The Flying Club Cup is the second studio album by Balkan folk-influenced indie folk band Beirut, released on October 9, 2007 on 4AD Records. The album was released on iTunes on September 4, 2007.
 
The album features string arrangements by Arcade Fire contributor Owen Pallett, also known by his former stage name Final Fantasy.

Background
Zach Condon said about the name and inspiration for the album: "Back in the early 1900s...there used to be this hot air balloon festival in Paris—[the album's] titled after that and after this very bizarre 1910 photo I found [by Léon Gimpel]. It's one of the first color photos ever made, at the World's Fair, and it...shows all these ancient hot air balloons about to take off in the middle of Paris. I just thought it was the most surreal image I'd seen in a long time." He also said about the album sound: "I was listening to a lot of Jacques Brel and French chanson music—pop songs shrouded in big, glorious, over-the-top arrangements and all this drama—and that was in some sense unfamiliar territory to me. So I started buying new instruments and relying on things I wasn't necessarily comfortable with, like French horns and euphoniums, carrying these big, epic big brass parts that I used to do all on trumpets, and working with accordion and organ instead of all ukulele—very much throwing myself in the world of classical pop music, I guess you could say."

According to the program notes given out during Beirut's performance at The Society for Ethical Culture in New York on September 24, 2007, each song on the album is intended to evoke a different French city (although Guaymas, Sonora is a Mexican city).

The album's second track, Nantes, was sampled on the 2012 10 Day mixtape from American rapper Chance the Rapper.

Track listing

Artwork 
The cover photograph was taken in Brittany, France during the 1930s. It shows the Trestraou beach in the city of Perros-Guirec.

* _Listed entries_:
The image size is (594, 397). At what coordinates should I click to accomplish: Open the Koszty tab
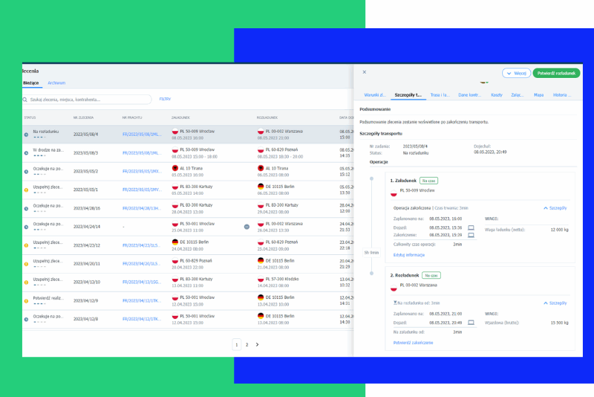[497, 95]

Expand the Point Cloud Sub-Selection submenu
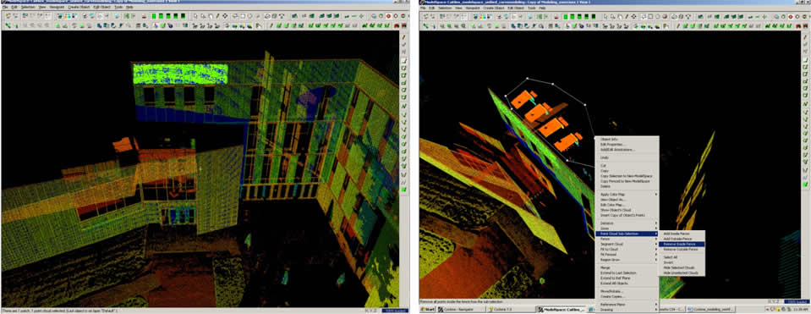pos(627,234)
--
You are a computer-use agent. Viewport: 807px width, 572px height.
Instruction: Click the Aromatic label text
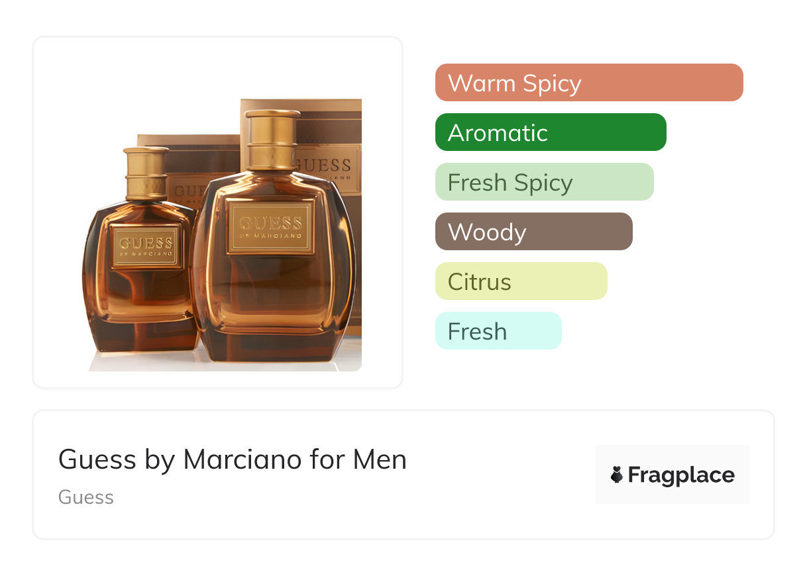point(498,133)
---
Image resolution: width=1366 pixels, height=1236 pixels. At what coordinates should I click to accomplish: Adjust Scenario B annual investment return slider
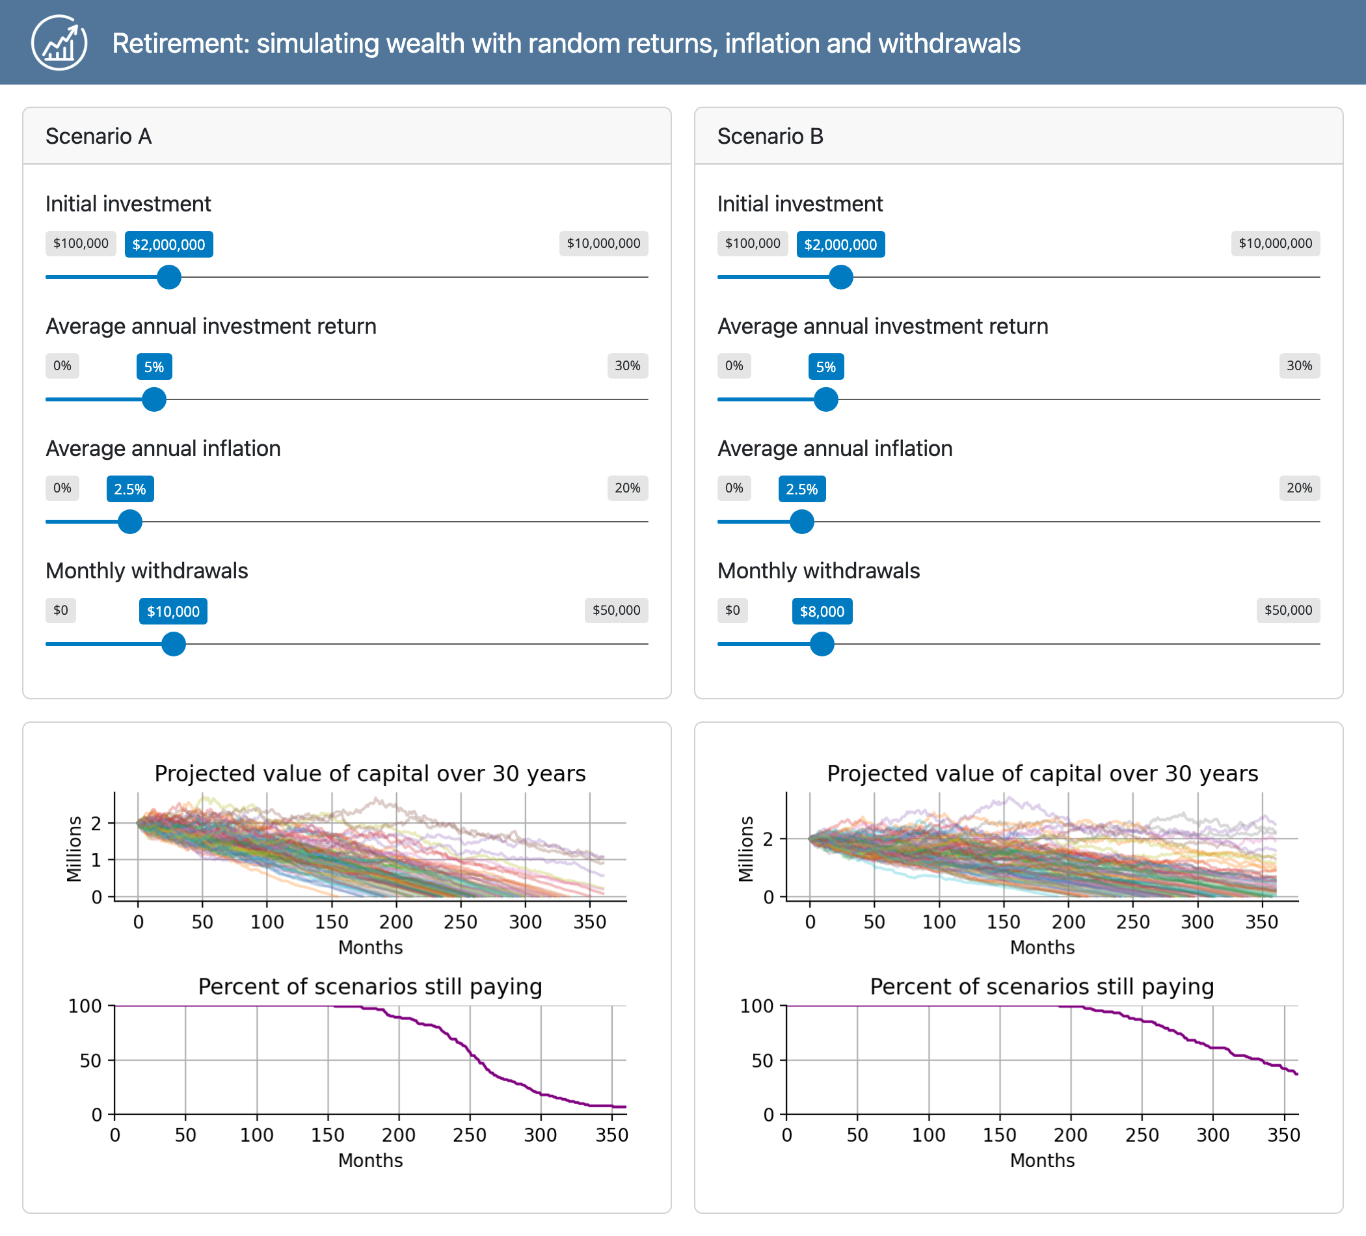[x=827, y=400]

* _Stated exercise_:
According to the text about the Beirut album, where was the cover photograph taken? Rely only on the text to respond; the lines above are not needed.

* _Right answer_:
It was taken at Trestraou beach in Perros-Guirec, in Brittany, France, during the 1930s.